Para a Terra de Direitos e o Cita a prestação de serviços de saúde, ainda mais neste contexto de pandemia, sem observação às especificidades dos povos indígenas constitui uma forte violência. “Vejamos que se não forem atendidos pela saúde indígena, serão tratados como brancos pobres, os brancos pobres também são subnotificados, mas os indígenas têm sua vida e sua identidade negadas.
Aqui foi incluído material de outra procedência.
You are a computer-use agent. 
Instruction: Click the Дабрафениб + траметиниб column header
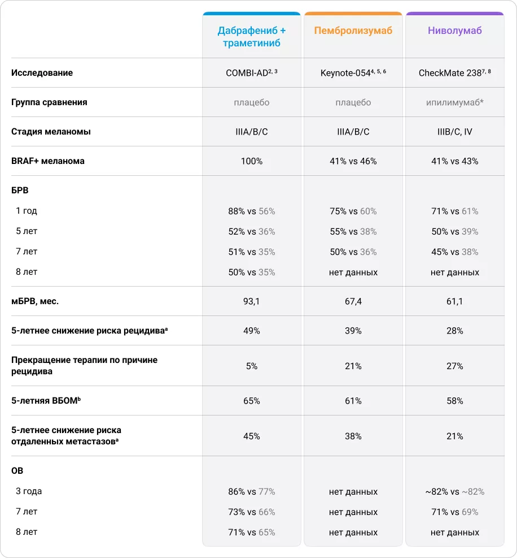pos(251,37)

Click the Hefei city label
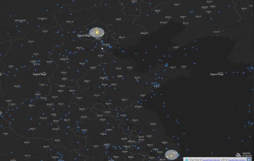click(x=107, y=144)
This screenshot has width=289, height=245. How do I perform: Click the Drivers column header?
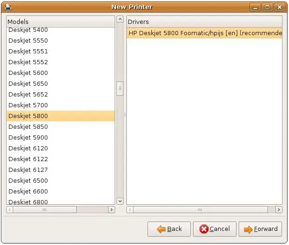(x=204, y=22)
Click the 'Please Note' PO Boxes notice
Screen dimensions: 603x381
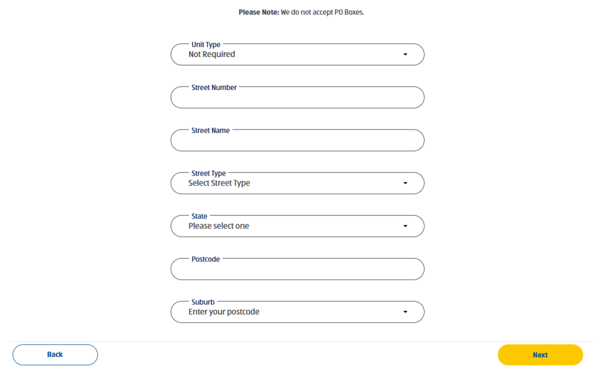(x=301, y=12)
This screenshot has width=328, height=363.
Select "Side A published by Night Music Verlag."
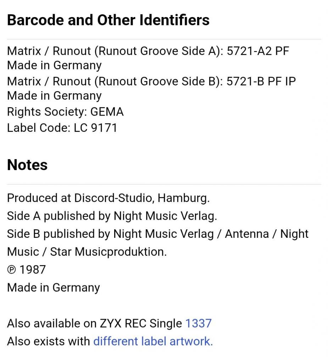(x=112, y=216)
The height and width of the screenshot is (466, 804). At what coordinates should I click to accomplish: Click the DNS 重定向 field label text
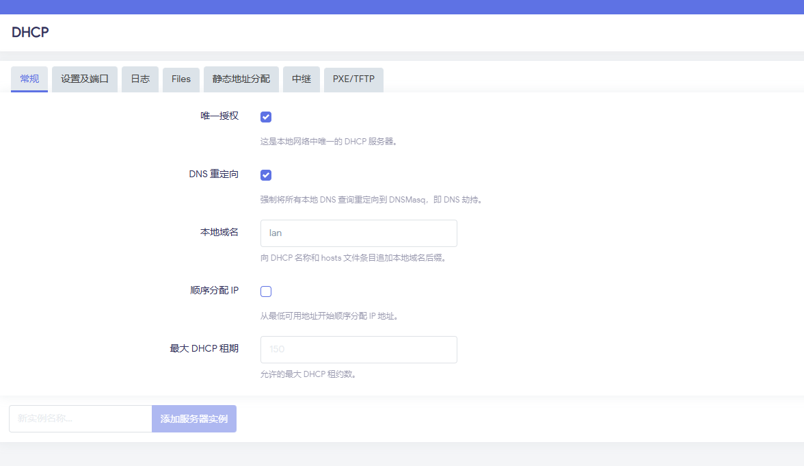click(213, 174)
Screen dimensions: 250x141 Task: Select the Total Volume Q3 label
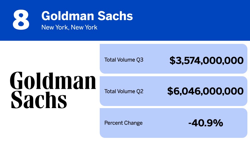click(124, 60)
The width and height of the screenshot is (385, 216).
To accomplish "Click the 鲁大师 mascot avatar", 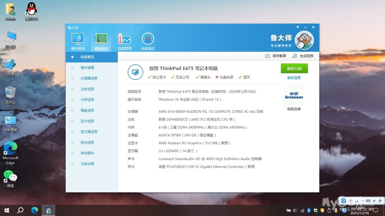I will click(304, 40).
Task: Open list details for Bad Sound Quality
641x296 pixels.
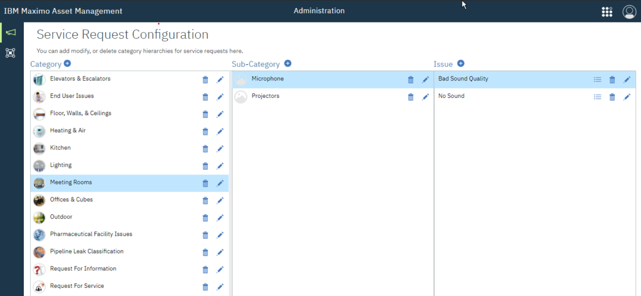Action: [598, 80]
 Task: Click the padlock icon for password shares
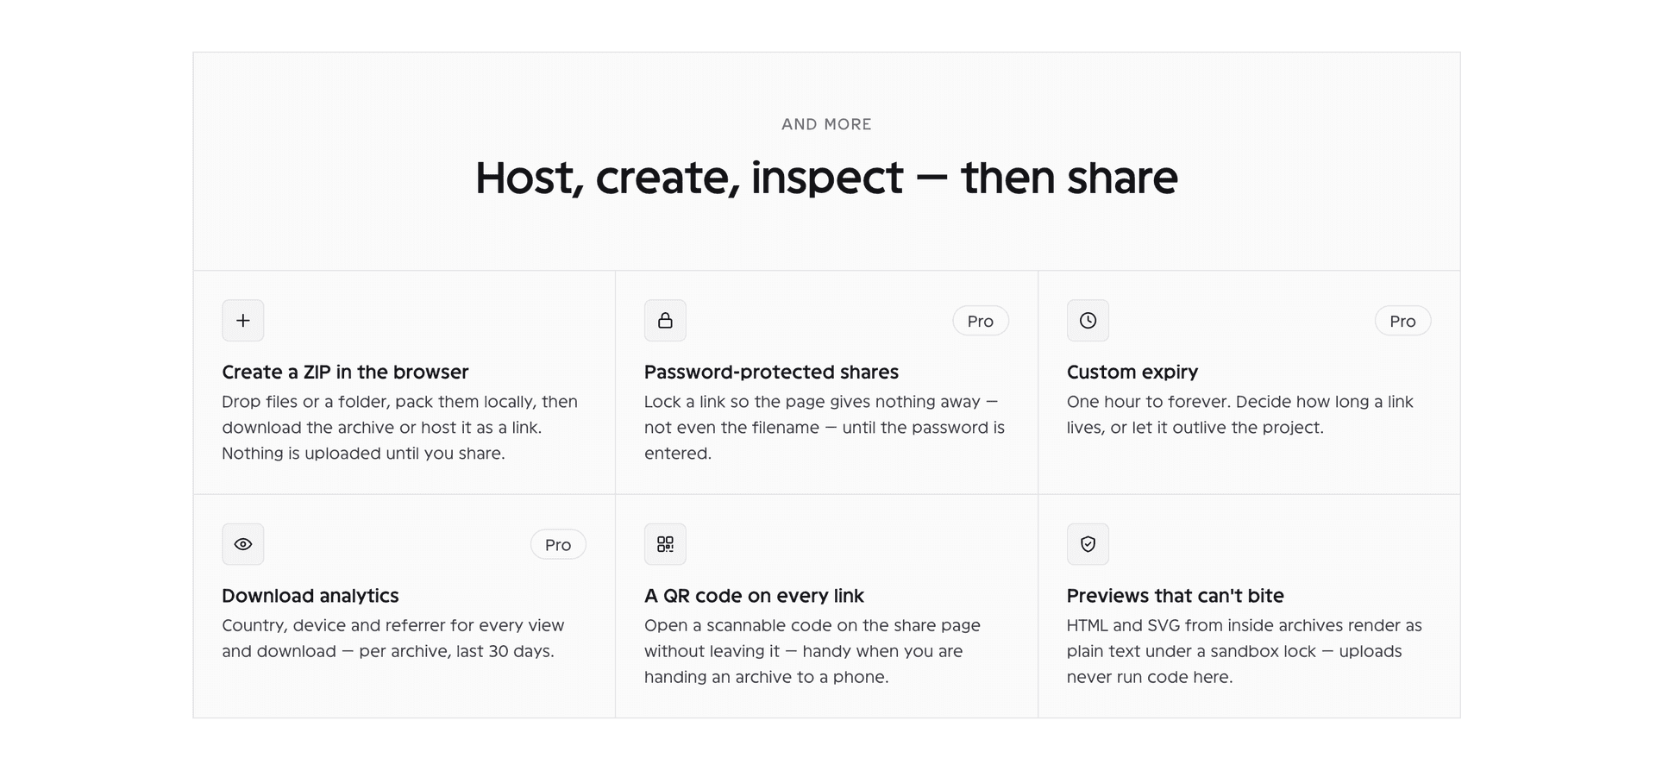[x=665, y=321]
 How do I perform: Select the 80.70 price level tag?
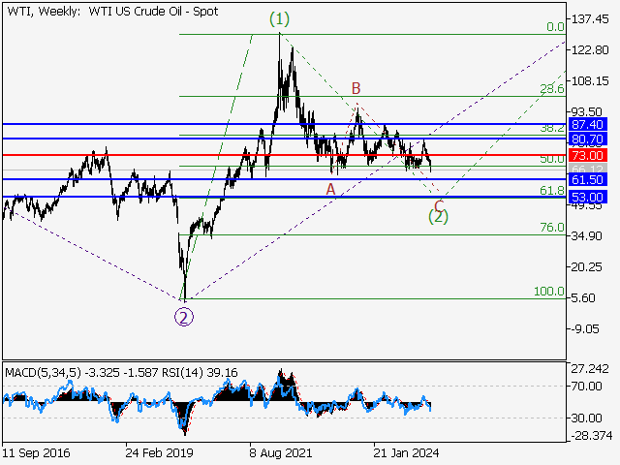tap(588, 140)
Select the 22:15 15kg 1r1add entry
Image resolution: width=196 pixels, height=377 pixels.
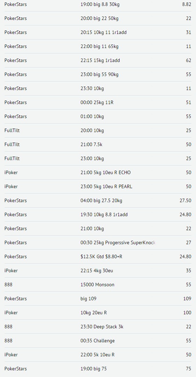pyautogui.click(x=98, y=60)
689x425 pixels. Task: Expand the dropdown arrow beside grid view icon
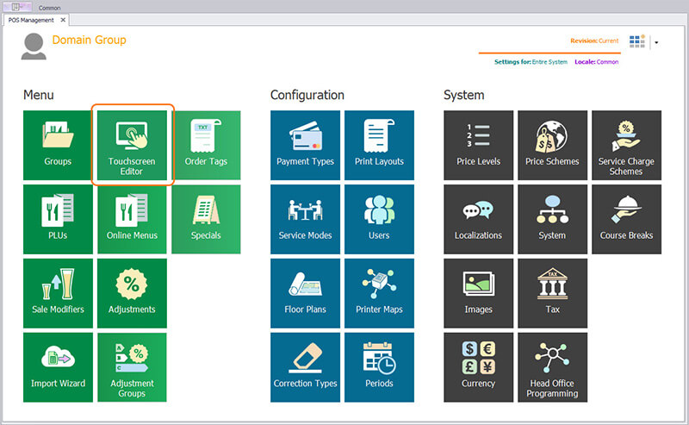click(656, 42)
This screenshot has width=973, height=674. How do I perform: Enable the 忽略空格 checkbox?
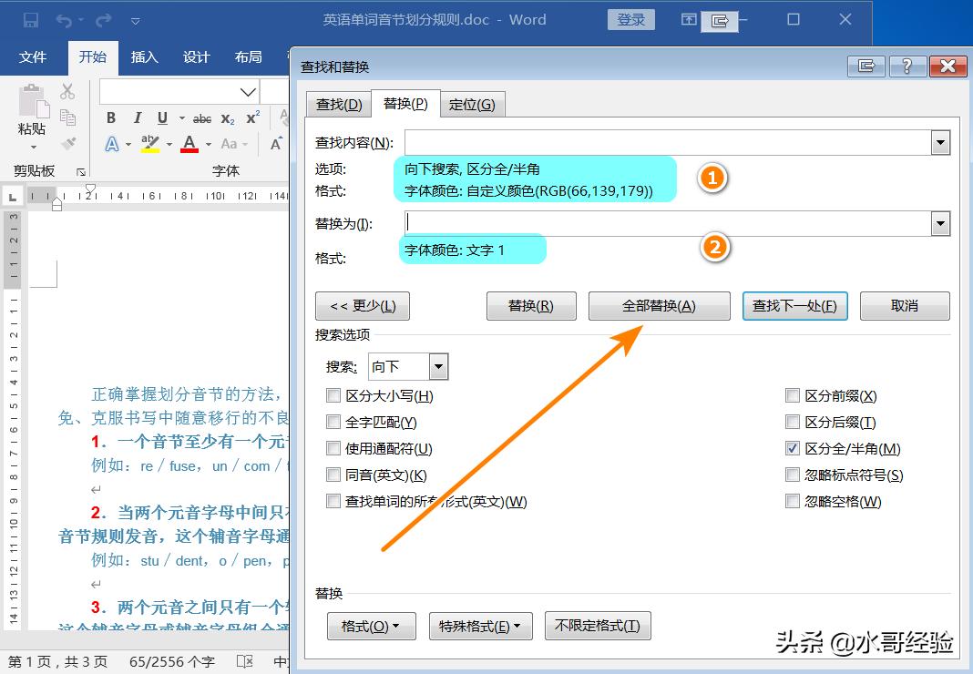click(x=793, y=500)
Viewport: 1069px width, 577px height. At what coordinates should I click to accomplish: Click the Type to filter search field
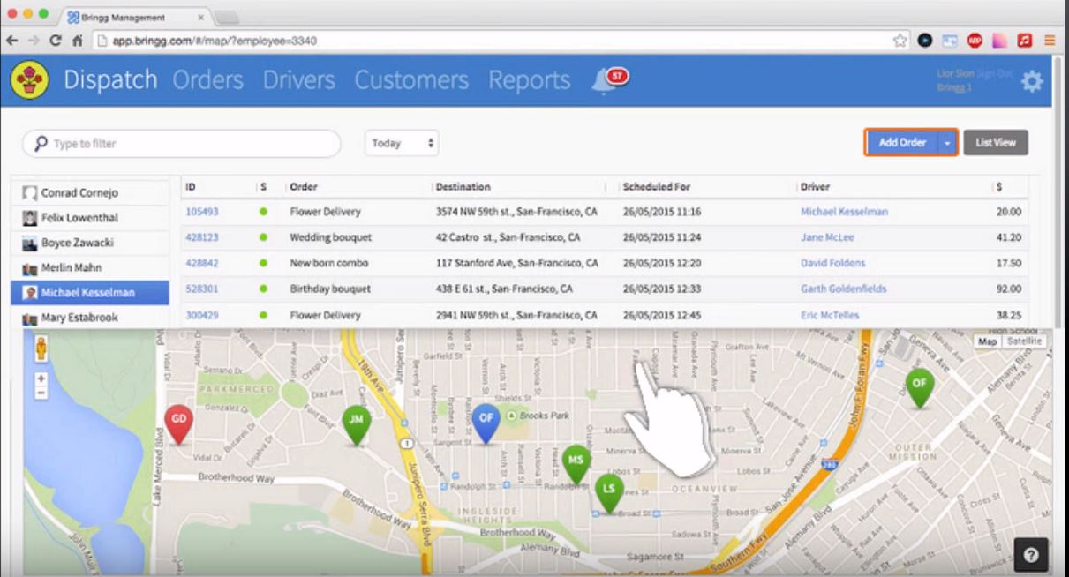point(182,144)
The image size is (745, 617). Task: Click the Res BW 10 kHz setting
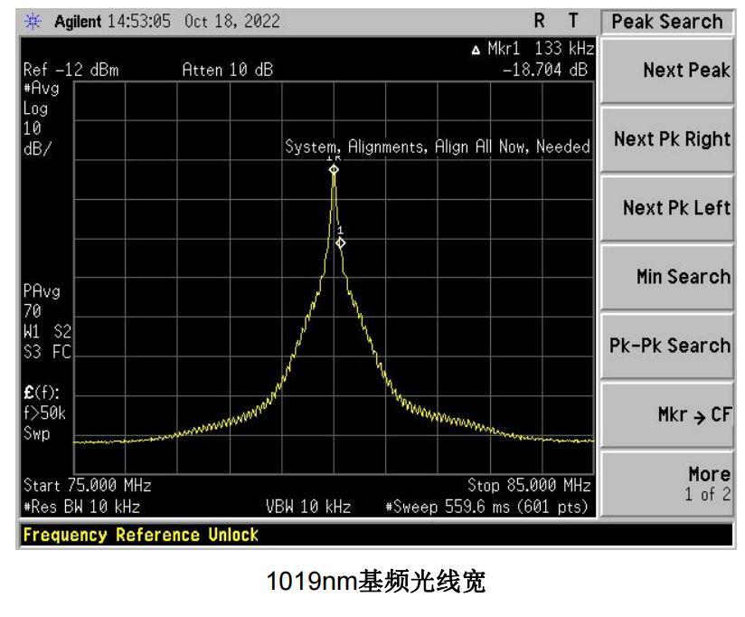click(x=81, y=507)
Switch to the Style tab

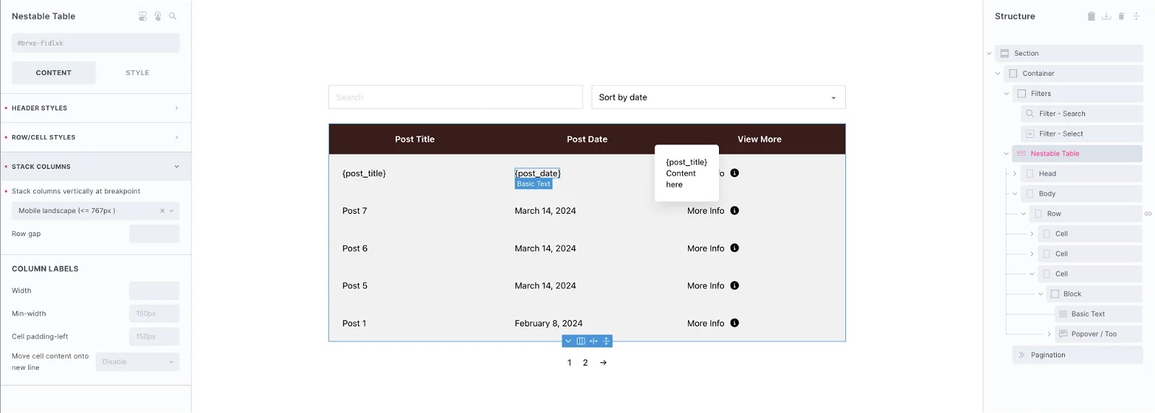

Qualquer discriminação com indígenas oriundos de terras não demarcada é expressão de racismo”, destaca o documento.
Covid no Baixo Tapajós
As treze etnias que habitam a região do “Baixo Rio Tapajós” representadas pelo Conselho Indígena Tapajós Arapiuns apresentam grande vulnerabilidade à Covid-19. Instaladas em territórios indígenas não integralmente demarcados pelo Estado brasileiro, a população indígena estimada em 8 mil pessoas deve ser fortemente afetada pela intensa movimentação turística no segundo semestre e frágil estrutura de saúde pública específica para povos indígenas.
Em testagem realizada pela Secretaria Municipal de Saúde de Santarém (PA) – um dos municípios do Baixo Tapajós com forte subnotificação de casos – em 14 comunidades e aldeias do Tapajós cerca de 117 (78%) dos 149 testes realizados deram positivo, o que demonstra um alto potencial de transmissão do vírus na região.
Mesmo com alto contingente indígena o Baixo Tapajós ainda carece de um Distrito Sanitário Especial Indígena. Tem sido o Distrito Sanitário Guamá Tocantins (DSEI GUATOC), instalado em região próxima a Belém, que realiza o atendimento aos indígenas do Baixo Tapajós.